Марк Харитонов - Этюд о масках Страница 16
Марк Харитонов - Этюд о масках читать онлайн бесплатно
— Не знаю, не видал, — уклончиво ответил Скворцов.
— Я пытаюсь немного дрессировать редких животных. Даже насекомых, — Цезарь отчего-то залился краской. — Это гораздо труднее, чем млекопитающих. Они ужасно тупы и упрямы. Но Асмодей уже иногда делает то, что я говорю. А иногда не делает… Осторожнее здесь на ступеньке. Знаете, когда ждешь со дня. На день, что тебя выселят, не заботишься ни о ремонте, ни о чем. Да я и не умею, и денег. Нет, ремонтировать мне отказались, говорят: фундамент сел, лучше заново отстроить. Но куда мне! И налоги тут ужасные… Сюда, пожалуйста. Извините за беспорядок…
Скворцов огляделся. Они находились в небольшой комнате. Назвать ее состояние беспорядком значило поискать смягчающие слова. Комната была по-нищенски захламлена, в ней пахло столярным клеем и пылью, на полу валялись обрывки бумаги, в углу стоял продавленный диван, рядом с ним зеленый ночной горшок с крышкой и электрический обогреватель, забавный в нынешнюю жару; тут же была и электроплитка со сковородкой. Часть комнаты отделялась занавеской. Похоже, это была единственная жилая комната в доме: и кухня, и спальня, и гостиная, и рабочий кабинет, хотя ничего, чтобы указывало на род занятий жильца, Скворцовне увидел.

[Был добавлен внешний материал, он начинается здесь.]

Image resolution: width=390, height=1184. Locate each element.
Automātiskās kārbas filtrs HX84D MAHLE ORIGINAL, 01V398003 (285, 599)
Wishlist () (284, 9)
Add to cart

— Моя основная экспозиция, если ее можно так назвать, — говорил масочник, нервно почесывая зеленую щеку и без конца сглатывая то ли слюну, то ли комок волнения, — расположена в других комнатах, но я вам сначала хотел показать. Предысторию, если можно так выразиться, то есть с чего я начинал, вот это у меня здесь. — Он достал из-за дивана фанерный самодельный чемоданчик, с какими иногда ходят художники; открыл крючок, и верхняя крышка сразу пружинисто отошла под напором содержимого. — Это не маски в собственном смысле, — предупредил Цезарь, — но первые мои. Опыты, мой отец тоже был художник, и очень своеобразный. Он давал мне обрезки холста, вот видите, — все овальной формы. Дело в том, что он рисовал когда-то для фотографов…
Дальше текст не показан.